Closed benofben closed 7 years ago
Suggestions from Kyle on where to get this info: https://cloud.google.com/deployment-manager/runtime-configurator/ https://cloud.google.com/compute/docs/storing-retrieving-metadata
rallyPrivateDNS - The metadata service doesn't have a way to get the IGM. I'm unclear on how to use the runtime configurator to resolve this issue.
nodePrivateDNS - I'm struggling with metadata service syntax using curl. I'll fiddle with this some more.
I've tried creating a runtime config, but and unsure of how to structure the variables in that. I sent an email to Chris asking for help.
Progress. We're creating it now...
Notes from Chris on how to do this:
So in the deployment you have the resource and you set the node count.
In the startup script you should have each VM write it's name to a variable. Using gcloud this would look like: gcloud beta runtime-config configs variables set node-list/nodeA nodea --is-text --config-name [resource config name]
Then the script would read the node count:
gcloud beta runtime-config configs variables get-value node-count --config-name [resource config name]
Then you need to read the list of nodes:
gcloud beta runtime-config configs variables list --filter=node-list --config-name [resource config name]
The last command above gives you the list of all nodes that have registered so far.
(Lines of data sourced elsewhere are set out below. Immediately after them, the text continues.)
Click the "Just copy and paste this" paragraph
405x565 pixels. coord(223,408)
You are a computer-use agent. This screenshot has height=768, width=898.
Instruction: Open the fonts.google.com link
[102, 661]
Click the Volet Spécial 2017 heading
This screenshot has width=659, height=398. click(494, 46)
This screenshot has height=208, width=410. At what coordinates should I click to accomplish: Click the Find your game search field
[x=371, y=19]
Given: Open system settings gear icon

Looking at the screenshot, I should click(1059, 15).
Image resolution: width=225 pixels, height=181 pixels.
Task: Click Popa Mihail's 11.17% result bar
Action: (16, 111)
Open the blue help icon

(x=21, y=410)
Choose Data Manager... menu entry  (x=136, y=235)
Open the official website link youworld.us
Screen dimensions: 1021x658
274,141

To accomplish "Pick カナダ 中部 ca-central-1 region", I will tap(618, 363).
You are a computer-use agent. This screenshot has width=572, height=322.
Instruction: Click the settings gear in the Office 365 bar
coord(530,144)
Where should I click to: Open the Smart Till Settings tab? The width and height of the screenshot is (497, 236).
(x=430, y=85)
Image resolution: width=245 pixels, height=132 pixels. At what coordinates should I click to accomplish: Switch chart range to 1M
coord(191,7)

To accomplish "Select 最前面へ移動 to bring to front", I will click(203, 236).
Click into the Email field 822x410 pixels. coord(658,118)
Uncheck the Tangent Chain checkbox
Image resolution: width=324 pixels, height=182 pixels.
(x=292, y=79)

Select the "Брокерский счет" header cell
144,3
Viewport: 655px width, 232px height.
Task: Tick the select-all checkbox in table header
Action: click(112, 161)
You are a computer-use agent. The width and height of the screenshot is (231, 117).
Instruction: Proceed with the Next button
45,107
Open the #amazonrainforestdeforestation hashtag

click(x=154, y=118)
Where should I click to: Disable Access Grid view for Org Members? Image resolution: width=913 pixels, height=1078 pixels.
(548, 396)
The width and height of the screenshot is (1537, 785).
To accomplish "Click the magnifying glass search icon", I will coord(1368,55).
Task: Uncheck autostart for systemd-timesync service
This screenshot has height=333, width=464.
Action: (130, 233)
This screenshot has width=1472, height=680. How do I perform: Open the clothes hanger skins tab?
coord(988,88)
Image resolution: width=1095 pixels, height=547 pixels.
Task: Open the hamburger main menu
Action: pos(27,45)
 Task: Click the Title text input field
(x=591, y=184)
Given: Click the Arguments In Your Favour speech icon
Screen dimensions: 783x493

Just sleep and loop until you the full list.
Sort and pick the first one.
You may have to do something to install gcloud on the VMs though.
Or you can call the api directly instead of using gcloud.
So, we're setting nodecount now. Let's try reading it from the script...
This relies on gcloud beta. Apparently we can on install this with auth preconfigured on deb 7, so we're using that now. Going to move back to Ubuntu 14 at a later date.
eesh.... we're installing the gcloud beta on deb 7 successfully now. That works as long as it happens in the startup script. However, the beta isn't authenticated, so it can't query the runtime config. I'm not sure this approach is going to work. Just sent an email to Kyle asking for help.
Ok. Apparently the gcloud beta is not the way to go. We're back to trying this with curl. Suggestion from Kyle is:
To bypass the auth/upgrade/configuration issues with gcloud I think it's time to give curl (or python/whatever) a shot and manage the access token directly. If the instances are created with a service account you can actually grab the authorization token from the compute instance metadata:
From there, I think you could use the API instructions in the Runtime Config documentation to make your requests:
It should flow the same as your gcloud commands, but we'll be removing a variable we don't have any control over (how (often) gcloud is authenticating).
I’m trying to use curl to grab a token. I tried running the commands manually in an ssh session and got:
ben_lackey@ben2-cluster1-group1-instance-0kmg:/var/log$ curl -s -H "Metadata-Flavor:Google" http://metadata.google.internal/computeMetadata/v1/instance/service-accounts/default/token{"error":"invalid_request","error_description":"Service account not enabled on this instance"}ben_lackey@ben2-cluster1-group1-instance-0kmg:/var/log$
Given the “service account” error, I was thinking running as a startup script might work. I tried running this from the startup script: ACCESS_TOKEN=$(curl -s -H "Metadata-Flavor:Google" http://metadata.google.internal/computeMetadata/v1/instance/service-accounts/default/token | awk -F\" '{ print $4 }') echo ACCESS_TOKEN: $ACCESS_TOKEN
That gave me this: Jun 8 16:37:08 ben2-cluster1-group1-instance-0kmg startupscript: ACCESS_TOKEN: invalid_request
I’m not really clear on how these curl commands would be run by a service account in the DM. It looks like that may be the topic of our discussion tomorrow.
Doc on service accounts is here: https://cloud.google.com/compute/docs/access/create-enable-service-accounts-for-instances
This is mostly working. We're getting 302 on the curl call because of DOS protection.
Seems resolved. Diagnosing as carry on DDOS issues. Closing this...
(1) Determine which IGM our rally point is in (2) Determine the first node of that IGM (3) Rally on that
Needs to be handled in the startup script. Likely a REST call.